Tıpkı eski günlerdeki, gençlik zamanımdaki gibi açtım müziğimi ve Cumartesi
sabah başladım un kurabiyesi yapmaya. Tüm malzemeleri ekledikten sonra bir de
sevgimi kattım içine (ehehehe) ve
sonuçta harika ötesi, muhteşem harikulade bir kurabiye çktı ortaya. (Tam ağızda dağılıyor ya. Şaşırdım mı? Hayır
çünkü yetenekliyim hıhıhı) Cidden ama bak kendimi övmek için
söylemiyorum ha. Bir kısmını ikram ettim, bir kısmını canım yan komşuma verdim
(internetlerini kullandığım ha. Çinli olan değil). Komşuma kurabiyeyi verme de
tabi ayrı hikaye. Gittim kapıyı çaldım. Buyrun kurabiye yaptım, bir tane de
size getirdim dedim (tabakta 4 tane var o
ayrı). Şaşırdı, nasıl ya biz mi yiyeceğiz dedi. Evet dedim. Tabağı aldı,
teşekkür etti evime döndüm. İki dakika sonra kapıyı çaldı tabağı getirmiş.
Tabağı aldım ve şunu dedi Türkçe olarak: “Allah razı olsun”. Oha yuh bakışı
attım. Nasıl ya dedim (Almanca İngilizce
karışık bu süreç) E az biraz biliyorum dedi. Kurabiye nasıl olmuş falan
dedim. Bayıldım dedi. Ama aslında baygın halde değildi (ehehehehe. Tamam dur kapatma sayfayı bitti yazı zaten ya). Sonra
bir anda “esselamüaleyküm ve rahmetullah ve berekatuh” dedi. O an bakışımı
görmeliydin. Nasıl lan dedim, e bir Türk arkadaşı varmış o öğretmiş. Vay
ebesini dedim :D Ama nasıl şoktayım gör beni. Ulan ben doğru düzgün diyemiyorum
o selam şeklini, sen nasıl şeyapıyorsun öyle abooo. O şok etkisindeyken gel
kahve içelim dedi. (bu arada muhattabımız
erkek, sonra yanlış anlama olmasın) Ramazan nedeniyle oruçlu olduğumu
öğrenince Ramazan’dan sonraya sözleştik ve mutlu mesut evine döndü. (Yan daire ha. 10 saniyede dönülebiliyor eve
o derece yakın) (La bi de haftasonu biri asansöre bedava Erlangen gazetesi
koymuştu.
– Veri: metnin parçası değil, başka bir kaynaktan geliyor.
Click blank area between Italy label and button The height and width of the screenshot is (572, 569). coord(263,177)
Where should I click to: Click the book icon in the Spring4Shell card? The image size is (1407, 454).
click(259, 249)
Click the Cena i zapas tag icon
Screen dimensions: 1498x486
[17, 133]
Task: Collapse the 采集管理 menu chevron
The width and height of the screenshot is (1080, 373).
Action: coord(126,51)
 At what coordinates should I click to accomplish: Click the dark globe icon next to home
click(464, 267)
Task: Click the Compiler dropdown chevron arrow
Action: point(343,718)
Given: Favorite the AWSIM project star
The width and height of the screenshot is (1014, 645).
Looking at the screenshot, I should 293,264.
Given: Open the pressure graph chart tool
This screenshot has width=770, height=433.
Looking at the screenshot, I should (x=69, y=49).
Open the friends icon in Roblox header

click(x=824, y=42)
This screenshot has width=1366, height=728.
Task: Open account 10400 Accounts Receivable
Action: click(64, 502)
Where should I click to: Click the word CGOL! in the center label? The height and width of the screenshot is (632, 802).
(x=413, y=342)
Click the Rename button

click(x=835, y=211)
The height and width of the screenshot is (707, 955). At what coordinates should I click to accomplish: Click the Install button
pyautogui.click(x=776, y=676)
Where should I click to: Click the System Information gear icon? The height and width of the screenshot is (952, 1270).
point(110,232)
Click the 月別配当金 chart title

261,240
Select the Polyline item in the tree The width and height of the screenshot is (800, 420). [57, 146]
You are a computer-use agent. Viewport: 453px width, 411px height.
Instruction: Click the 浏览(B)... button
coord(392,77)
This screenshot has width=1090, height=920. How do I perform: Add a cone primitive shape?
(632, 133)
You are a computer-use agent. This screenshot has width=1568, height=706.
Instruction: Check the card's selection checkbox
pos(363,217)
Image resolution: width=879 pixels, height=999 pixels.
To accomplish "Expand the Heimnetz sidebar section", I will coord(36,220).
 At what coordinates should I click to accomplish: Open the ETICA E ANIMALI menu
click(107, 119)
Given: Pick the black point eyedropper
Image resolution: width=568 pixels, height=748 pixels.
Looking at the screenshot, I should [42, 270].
Gazeteyi tek tek okudum. Hatta Almanca bulmacaı çözmek için uğraşım,
bi halt yapamadan kapadım ama gazetenin arka sayfasında şu ilanı görüp kahkaha
attım: 68 yaşında çekici bir kadınım, hayatımın aşkını arıy..... Neyse :D)
Tarifini satarım, 50€ okurum |
![]() |
Ağızda dağılan un kurabiyesi :D |
Bu kadar efendim daha ne yazayım mis gibi anılar
hikayeler işte. Hadi görüşürüz hadi : ) Haftaya mı? Haftaya Regensburg gezisi
var efendim. Görüşelim o zamana. Tschüss!